One of the core needs in conservation biology is the assessment of the long term viability of populations of a species under a range of possible management interventions and environmental changes. Several approaches for assessing population viability have been proposed and implemented. These population viability approaches (PVA) provide a useful tool to assess population viability in a given context (Lacy 1993). However, climate change that is likely to cause changes in species home range and in population sizes within home ranges, minimizes the value of these approaches as they are currently designed (Thuiller et al. 2008). They are usually not spatially explicit and do not include the direct effect of climate change on demographic parameters. They also ignore the interactive dynamics between environmental change and landscape process (e.g. succession, shift of biome boundary) and are often difficult to parameterise for a large number of species.

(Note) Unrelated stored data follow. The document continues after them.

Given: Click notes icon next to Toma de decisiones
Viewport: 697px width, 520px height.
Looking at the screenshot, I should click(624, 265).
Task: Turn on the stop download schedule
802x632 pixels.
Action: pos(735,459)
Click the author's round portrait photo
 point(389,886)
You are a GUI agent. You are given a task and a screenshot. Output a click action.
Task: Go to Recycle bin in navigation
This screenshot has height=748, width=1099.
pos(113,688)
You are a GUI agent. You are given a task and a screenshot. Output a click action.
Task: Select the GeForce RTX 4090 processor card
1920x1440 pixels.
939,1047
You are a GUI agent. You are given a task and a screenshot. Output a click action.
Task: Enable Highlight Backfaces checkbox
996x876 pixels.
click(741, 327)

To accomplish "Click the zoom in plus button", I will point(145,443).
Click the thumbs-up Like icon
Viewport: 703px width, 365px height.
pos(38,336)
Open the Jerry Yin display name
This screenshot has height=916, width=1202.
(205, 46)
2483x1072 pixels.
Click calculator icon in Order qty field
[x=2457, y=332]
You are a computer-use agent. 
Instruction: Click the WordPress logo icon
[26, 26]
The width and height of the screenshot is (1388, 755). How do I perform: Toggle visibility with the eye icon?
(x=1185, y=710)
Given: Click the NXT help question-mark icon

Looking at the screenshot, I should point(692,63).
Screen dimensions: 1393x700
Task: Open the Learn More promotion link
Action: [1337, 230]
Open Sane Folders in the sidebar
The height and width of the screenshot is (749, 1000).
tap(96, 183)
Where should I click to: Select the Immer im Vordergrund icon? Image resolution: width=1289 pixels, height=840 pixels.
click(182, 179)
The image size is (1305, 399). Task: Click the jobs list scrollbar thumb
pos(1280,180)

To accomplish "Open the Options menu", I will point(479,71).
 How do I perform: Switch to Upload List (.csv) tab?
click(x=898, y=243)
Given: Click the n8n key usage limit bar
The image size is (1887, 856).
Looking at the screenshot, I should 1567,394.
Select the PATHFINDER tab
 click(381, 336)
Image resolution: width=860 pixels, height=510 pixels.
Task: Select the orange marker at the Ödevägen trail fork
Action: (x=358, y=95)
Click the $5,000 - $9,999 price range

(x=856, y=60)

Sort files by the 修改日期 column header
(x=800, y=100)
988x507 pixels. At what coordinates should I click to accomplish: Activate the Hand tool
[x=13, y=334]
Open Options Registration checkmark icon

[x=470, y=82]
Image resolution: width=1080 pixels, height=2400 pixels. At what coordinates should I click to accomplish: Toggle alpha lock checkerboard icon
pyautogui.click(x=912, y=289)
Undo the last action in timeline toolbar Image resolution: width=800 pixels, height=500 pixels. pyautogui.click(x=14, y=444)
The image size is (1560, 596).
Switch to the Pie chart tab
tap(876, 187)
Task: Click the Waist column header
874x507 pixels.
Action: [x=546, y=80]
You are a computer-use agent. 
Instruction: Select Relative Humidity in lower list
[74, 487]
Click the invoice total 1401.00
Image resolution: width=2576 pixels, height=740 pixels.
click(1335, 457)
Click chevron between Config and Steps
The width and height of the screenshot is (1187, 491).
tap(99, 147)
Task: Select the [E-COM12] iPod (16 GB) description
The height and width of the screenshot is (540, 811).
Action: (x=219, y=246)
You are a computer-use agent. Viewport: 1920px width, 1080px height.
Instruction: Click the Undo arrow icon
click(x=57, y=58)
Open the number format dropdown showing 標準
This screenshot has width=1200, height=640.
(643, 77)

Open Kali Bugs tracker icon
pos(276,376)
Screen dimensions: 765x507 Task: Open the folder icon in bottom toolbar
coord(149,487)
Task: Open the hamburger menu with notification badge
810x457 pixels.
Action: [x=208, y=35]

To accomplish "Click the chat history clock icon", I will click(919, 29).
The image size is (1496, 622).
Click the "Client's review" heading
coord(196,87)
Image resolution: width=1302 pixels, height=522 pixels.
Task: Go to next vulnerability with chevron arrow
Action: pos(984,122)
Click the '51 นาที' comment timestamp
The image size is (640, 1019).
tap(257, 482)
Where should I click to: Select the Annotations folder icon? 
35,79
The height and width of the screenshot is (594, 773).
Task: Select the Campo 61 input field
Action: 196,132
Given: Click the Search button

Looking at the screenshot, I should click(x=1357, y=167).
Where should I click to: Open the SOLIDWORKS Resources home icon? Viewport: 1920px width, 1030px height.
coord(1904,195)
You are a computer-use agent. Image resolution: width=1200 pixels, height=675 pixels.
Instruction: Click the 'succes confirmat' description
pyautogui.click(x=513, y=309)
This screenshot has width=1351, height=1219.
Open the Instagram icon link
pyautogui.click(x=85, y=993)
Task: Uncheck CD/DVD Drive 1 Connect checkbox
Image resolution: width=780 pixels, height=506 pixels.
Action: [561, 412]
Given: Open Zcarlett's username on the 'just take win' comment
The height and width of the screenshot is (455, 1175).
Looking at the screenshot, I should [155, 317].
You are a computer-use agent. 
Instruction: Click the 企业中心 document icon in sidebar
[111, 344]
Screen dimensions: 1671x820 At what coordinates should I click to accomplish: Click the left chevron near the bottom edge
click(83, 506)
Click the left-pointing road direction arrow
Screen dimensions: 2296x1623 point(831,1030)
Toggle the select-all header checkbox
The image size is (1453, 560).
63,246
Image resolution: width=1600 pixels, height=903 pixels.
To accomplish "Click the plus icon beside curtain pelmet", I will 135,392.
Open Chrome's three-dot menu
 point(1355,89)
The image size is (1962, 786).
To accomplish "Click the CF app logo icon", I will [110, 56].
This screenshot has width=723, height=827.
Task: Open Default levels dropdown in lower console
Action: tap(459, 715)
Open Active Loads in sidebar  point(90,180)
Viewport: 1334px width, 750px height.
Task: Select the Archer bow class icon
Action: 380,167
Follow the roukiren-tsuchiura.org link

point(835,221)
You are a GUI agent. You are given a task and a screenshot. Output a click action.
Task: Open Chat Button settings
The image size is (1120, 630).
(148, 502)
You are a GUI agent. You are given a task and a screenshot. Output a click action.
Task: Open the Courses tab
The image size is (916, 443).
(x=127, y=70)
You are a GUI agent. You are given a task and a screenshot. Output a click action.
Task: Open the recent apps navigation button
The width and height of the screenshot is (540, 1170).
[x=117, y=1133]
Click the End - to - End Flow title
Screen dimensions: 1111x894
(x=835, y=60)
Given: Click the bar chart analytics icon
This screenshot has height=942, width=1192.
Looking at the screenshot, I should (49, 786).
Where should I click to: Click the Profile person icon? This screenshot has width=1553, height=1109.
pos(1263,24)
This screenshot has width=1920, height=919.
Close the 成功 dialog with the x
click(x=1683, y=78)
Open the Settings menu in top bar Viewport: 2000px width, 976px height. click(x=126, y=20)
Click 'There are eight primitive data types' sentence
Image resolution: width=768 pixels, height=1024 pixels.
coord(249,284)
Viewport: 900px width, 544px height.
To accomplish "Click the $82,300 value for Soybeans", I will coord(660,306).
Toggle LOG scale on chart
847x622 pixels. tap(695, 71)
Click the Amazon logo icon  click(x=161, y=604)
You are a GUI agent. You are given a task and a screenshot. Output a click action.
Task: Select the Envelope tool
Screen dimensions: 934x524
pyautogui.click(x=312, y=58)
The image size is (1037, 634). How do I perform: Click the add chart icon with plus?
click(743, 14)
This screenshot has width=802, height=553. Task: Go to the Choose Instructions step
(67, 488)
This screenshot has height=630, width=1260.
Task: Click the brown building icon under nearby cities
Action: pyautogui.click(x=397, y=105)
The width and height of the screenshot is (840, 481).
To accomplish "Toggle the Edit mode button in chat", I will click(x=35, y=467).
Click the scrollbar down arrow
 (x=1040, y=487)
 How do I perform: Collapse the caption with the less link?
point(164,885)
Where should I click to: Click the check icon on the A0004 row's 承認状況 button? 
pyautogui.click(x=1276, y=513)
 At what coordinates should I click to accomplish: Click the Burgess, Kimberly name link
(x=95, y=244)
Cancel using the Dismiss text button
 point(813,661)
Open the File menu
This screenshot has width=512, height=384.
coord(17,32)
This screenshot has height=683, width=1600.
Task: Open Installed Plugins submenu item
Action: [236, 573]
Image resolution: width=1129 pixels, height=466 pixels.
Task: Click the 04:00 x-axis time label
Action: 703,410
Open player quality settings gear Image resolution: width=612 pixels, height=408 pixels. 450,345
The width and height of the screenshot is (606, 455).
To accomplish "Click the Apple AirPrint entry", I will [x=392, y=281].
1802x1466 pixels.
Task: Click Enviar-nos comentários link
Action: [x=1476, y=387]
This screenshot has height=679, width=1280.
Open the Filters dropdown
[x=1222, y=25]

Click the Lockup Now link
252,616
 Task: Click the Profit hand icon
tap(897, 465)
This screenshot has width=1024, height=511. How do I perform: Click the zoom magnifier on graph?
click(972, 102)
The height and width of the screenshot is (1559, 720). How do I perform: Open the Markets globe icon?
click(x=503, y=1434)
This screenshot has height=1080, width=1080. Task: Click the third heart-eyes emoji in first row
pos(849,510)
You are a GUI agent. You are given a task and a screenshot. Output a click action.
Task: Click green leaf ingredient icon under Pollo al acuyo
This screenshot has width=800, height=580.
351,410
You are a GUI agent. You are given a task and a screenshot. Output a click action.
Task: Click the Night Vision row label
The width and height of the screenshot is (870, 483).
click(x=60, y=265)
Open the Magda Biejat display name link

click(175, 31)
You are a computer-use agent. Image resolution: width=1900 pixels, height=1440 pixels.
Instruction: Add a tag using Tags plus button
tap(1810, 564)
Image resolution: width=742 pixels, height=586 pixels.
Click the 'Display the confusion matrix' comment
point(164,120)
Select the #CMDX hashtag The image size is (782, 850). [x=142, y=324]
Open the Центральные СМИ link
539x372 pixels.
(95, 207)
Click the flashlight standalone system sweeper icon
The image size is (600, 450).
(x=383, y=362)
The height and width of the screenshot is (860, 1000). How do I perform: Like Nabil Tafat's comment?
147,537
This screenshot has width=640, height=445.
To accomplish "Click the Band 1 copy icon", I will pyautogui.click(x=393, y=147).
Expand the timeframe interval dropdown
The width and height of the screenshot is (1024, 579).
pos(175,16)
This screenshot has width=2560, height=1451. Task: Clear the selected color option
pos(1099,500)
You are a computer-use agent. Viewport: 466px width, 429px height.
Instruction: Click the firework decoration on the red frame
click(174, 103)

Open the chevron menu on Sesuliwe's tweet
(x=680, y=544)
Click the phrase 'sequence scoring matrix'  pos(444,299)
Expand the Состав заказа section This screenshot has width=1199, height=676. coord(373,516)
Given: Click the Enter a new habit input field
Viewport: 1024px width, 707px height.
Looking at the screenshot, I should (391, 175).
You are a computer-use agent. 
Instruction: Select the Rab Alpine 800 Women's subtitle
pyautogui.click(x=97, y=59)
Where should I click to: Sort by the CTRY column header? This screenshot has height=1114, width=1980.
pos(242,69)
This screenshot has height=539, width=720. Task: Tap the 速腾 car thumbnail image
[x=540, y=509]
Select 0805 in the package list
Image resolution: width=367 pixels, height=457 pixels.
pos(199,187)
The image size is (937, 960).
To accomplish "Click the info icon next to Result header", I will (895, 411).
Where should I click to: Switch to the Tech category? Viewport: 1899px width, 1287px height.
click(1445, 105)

Alternatively, landscape models have been traditionally used to explore the influence of disturbances on vegetation dynamics and look for emerging patterns over long time spans (e.g. hundreds of years, Baker 1989). They typically do not focus on one subject species. Rather, they address biotic interactions between groups of species commonly called plant functional types that represent different components of a community (Albert et al. 2008). Landscape models explicitly focus on processes such as dispersal, fire and human disturbances, and for this reason include simplified representation of the demography and biotic interactions. These simplifications of vegetation dynamics are essential to represent landscape processes where local-scale processes are over-ridden by larger-scale disturbances and where habitat suitability is expected to be constant. For this reason, they are traditionally not used in a climate change context.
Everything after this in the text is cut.